Knowing that the bad mortgages – those approaching foreclosure- can be sold at near-par (I suggest a 3-5% discount) would support prices of all mortgages.

In the meantime, the agency could convert the foreclosure process into a tenancy process – Ownership transfers to the agency, the previous owner now pays rent (at a rate somewhat lower than the mortgage payment, but one which covers the capital cost of the money the agency used to acquire the place), and, if s/he makes the rent payment regularly for a certain period of time (say two years – after all, plenty of renters lock themselves into a two year lease), they can then exit without a foreclosure on their credit record.

How much will this cost?

Lets try some round numbers to estimate this.

Two-thirds of about 110 million households own their homes, while the historical rate has been about 64%. The difference is about 3 million households, or about 4% of current homeowners. While the cycle could take homeownership even lower, I think rescuing homeowners would support the market to the point that perhaps prices and, more importantly, home ownership does not dip too far below this level.

The median home price in August 2008 was $203100, down from $224,400 in August 2007. However, we can assume that the median foreclosure may be above this amount for a couple of reasons – 1. Foreclosures are more likely in higher priced areas, and urban / suburban areas, and 2. The slowdown is worse in higher priced areas such as Southern California. Foreclosures started off in below-median-income households, but I think they are moving up the income ladder.

So lets assume the average mortgage on a foreclosed home is $300,000. This translates into about $850 billion in capital to purchase these foreclosed homes, at a 5% discount. Putting this money to work may help support pricing and keep other homeowners in their homes despite a decline in house prices.

I have previously estimated that the fall in home values could leave aggregate mortgage debt about $1.8 trillion above home values, so a real estate (RE) fund that buys up to $850 billion in property and converts them into rentals could make a serious dent in the problem. I wouldn’t worry too much about the derivatives market if we can bring some stability to the underlying real estate market – the derivative losses may be limited somewhat by the underlying stabilization, and anyway, I would rather use taxpayer money to support both Wall Street and Main Street, not just Wall Street.

Assuming a 4% cost of capital for the RE fund, and a $4000 median property tax, the median rental on these properties would be ~$1350 per month. We would have some people falling behind on the rent as well, so there would be losses on that as well, but I’m guessing that by stabilizing the market, and by charging rent that is probably considerably below what the tenant was previously paying in monthly installments, we might make it easier for the tenant to make these reduced payments.

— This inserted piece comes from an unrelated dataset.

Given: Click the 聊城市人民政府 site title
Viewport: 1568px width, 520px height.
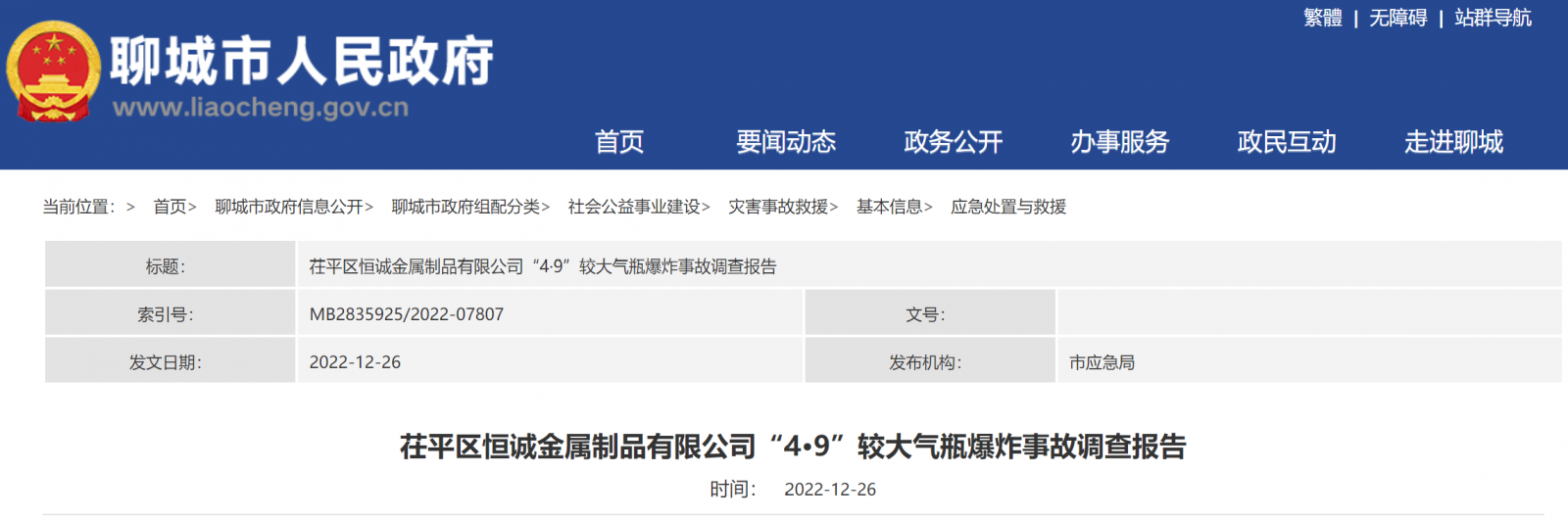Looking at the screenshot, I should pos(302,61).
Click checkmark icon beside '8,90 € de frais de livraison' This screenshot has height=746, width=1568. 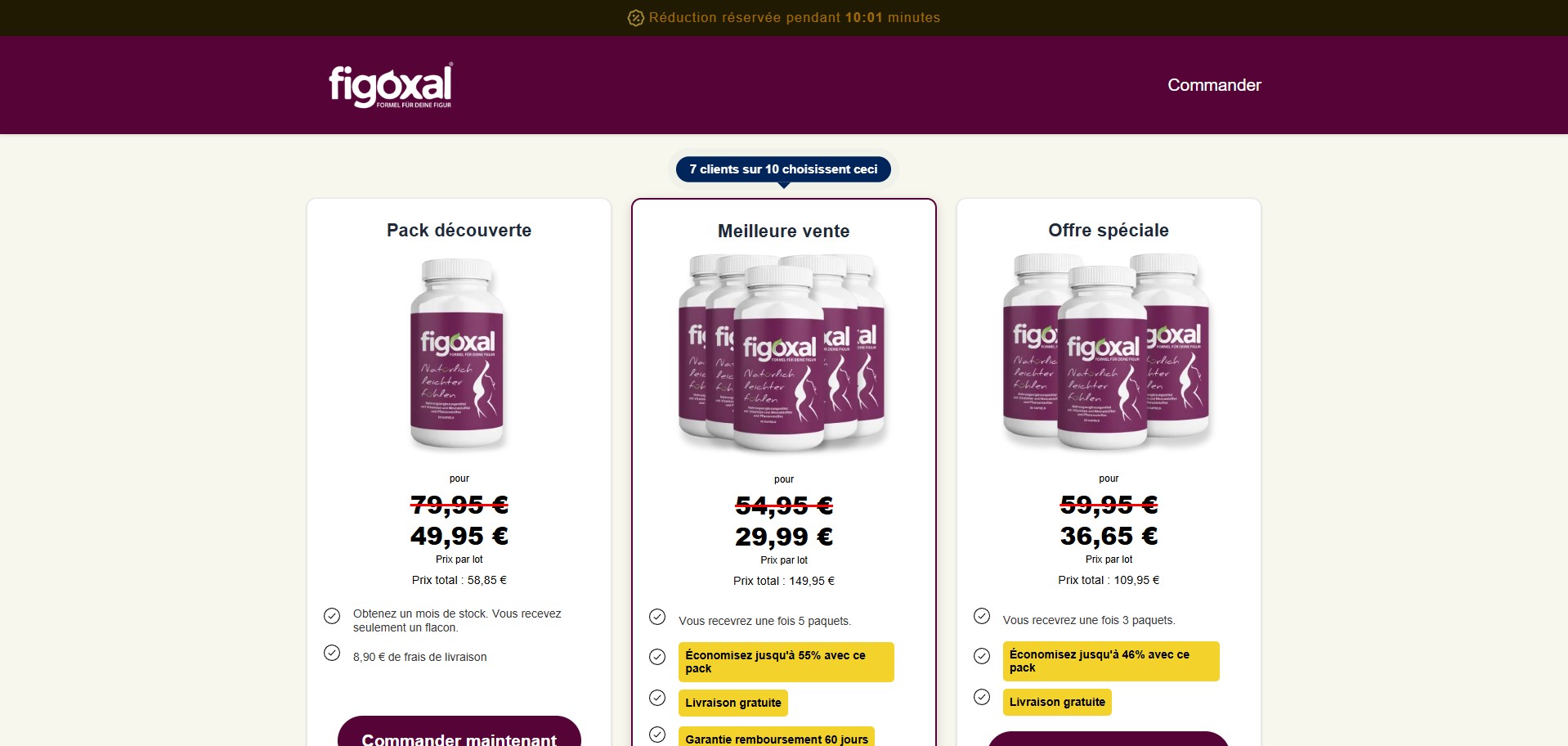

So this fund would need $850B in capital, hopefully be able to largely produce returns that meet its cost of capital, and have assets that would eventually be sold to recover a fair amount of the principal, with a holding period of 2-5 years. Administratively, this would be a tough challenge to manage, but one could contract with property management agents to take care of some of these issues.

The ultimate cost to the tax payer may be a relatively small portion of the real estate fund. If we assume that about 20% of tenants fall behind on their payments (a conservatively high figure) during the two-year lease period (at a median of 1 year into the lease), that is just a $10 billion shortfall in lease collections. Lets say these 20% of properties are then sold (instead of being rented out to someone else) at a 20% loss. That is a 4% loss to the fund = $35 billion. Finally, assume the rest of the properties are eventually sold at a 10% loss. That would be $70 billion.

By my estimates, the total cost of a tenancy workout would be $115 billion, spread over several years. This is assuming the taxpayer-funded RE fund would actually purchase 3 million homes. But why not bring in private players who would get government backstop funding, based on these assumptions? Let them buy the properties at a 4% cost of capital, manage the process and the landlord -tenant relationship, and participate in the gain / loss relative to these back of the envelope calculations?

I would love to see a plan built around some such framework, and I would support the use of taxpayer money for this purpose.